Discussion. We can get that on bulletin boards and blogs and with our friends. I am more interested in hearing a wide variety of opinions surrounding this idea than lots and lots of words on the topic from one woman.
[…] What is striking about these limp sales figures is that these books cover a topic that raises fierce passions, as anyone who has spent time on a playground or near an office water cooler knows. But that may get at the heart of why women are not buying books about these subjects.
“I always felt it was something that women didn’t want to look at too closely,” said Jonathan Burnham, publisher of HarperCollins, who was editor in chief at Talk Miramax Books when Ms. Hewlett’s book, which suggested that women who pursued high-powered careers could end up childless, was published five years ago. “It was a problem that touched very complicated feelings, so while they read a magazine article or watched a segment on ‘Oprah,’ they didn’t want to read a whole book about it because it was such a difficult subject.”

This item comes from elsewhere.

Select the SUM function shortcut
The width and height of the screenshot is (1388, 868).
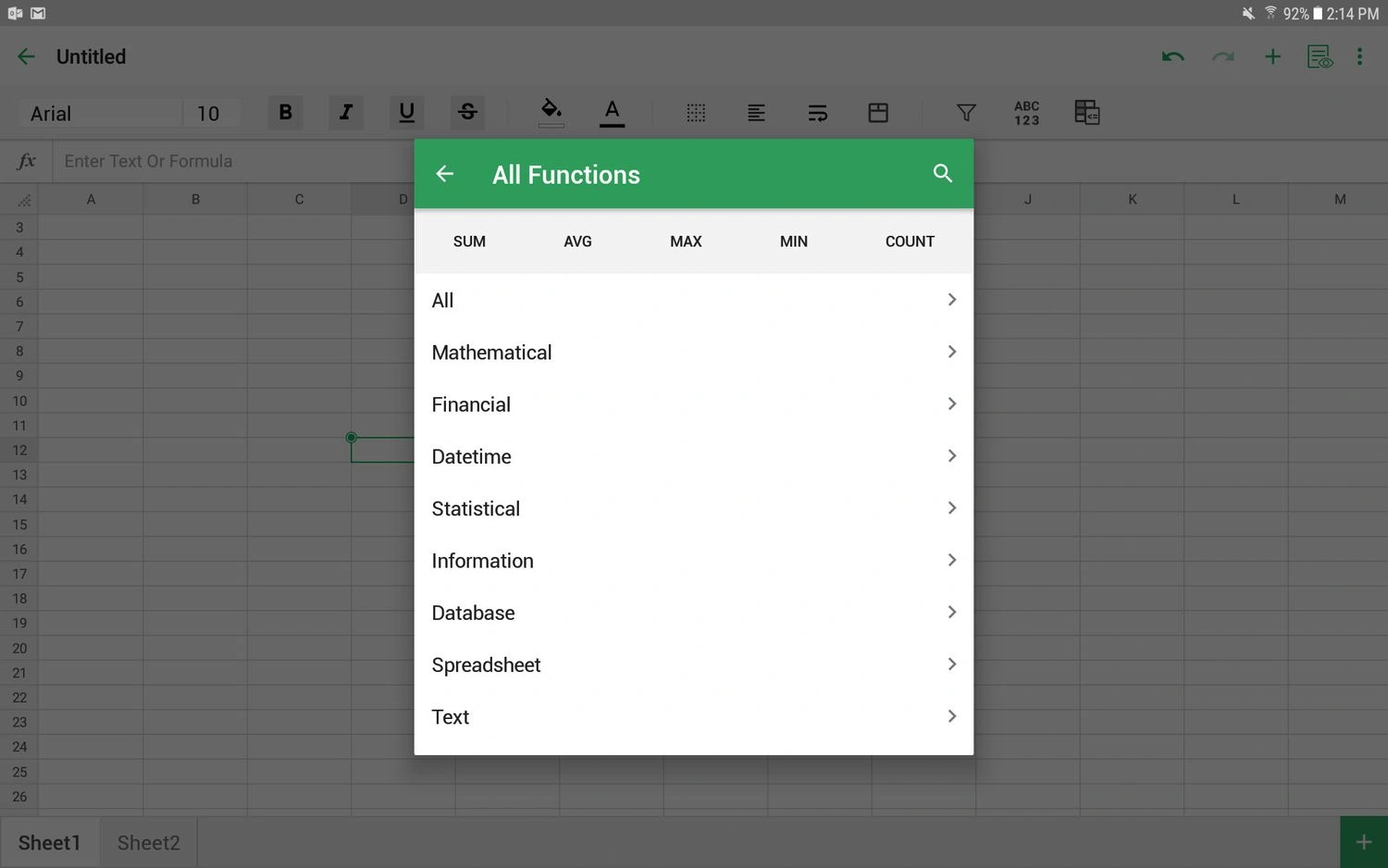coord(469,242)
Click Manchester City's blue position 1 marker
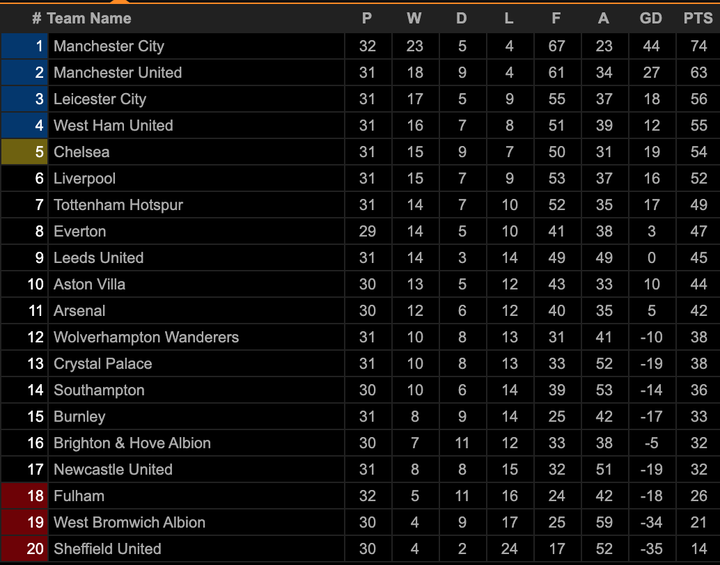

Oh, please. If a book is truly challenging or earth shattering, people will read it no matter how disturbing the truth it expresses. Maybe no one is buying it because they just aren’t interested in reading it. Not buying it.
Because it’s such an unresolved issue, women have a “desperate need to express their feelings and have a discussion,” Naomi Wolf, the feminist writer, said. “You don’t really need to buy a book to do that.”
Wow. I agree with Naomi Wolf.
“Among full-time homemakers, this overdeveloped capacity for denial is often
accompanied by a highly combative sense of indignation about views that
challenge their own,” Ms. Bennetts wrote in a HuffingtonPost.com article.
Now, I find it appalling that someone attacked Ms. Bennetts’ weight and appearance instead of her ideas. However, Ms. Bennetts, just ’cause you use big words, it doesn’t mean it isn’t an ad hominem attack. Haven’t you ever watched the British Parliament? Saying that anyone who disagrees with you is in deep denial is not helping your cause. The buzz ain’t selling your book and it will only prolong your fifteen minutes just a few more seconds. Get back to the ideas and I may be interested. Otherwise, blow.
“I guess the media world has changed in such a way that a book is just a pretext for television appearances and blogging and writing for The New Republic,” Ms. Hirshman said. “If the world is divided into people who don’t need my message and women who don’t want to hear it, it’s a miracle I sold any books.”
But for many busy mothers, it is simply the only-so-many-hours-in-the-day factor. “I’m home-schooling, I have three children, and my reading time is limited,” said Heather Cushman-Dowdee of Los Angeles. With many of the mommy books, she said, “I think I get their points through the articles that they’re writing without needing to delve in.” Declining to buy the books, she said, is a way to “protect your sanity a little bit.”
This is a fascinating comment on our society. Hopefully we really are taking that time and spending it on something useful instead.
Speaking of which, I should go do some writing and then get some rest so I can enjoy playing with my baby tomorrow.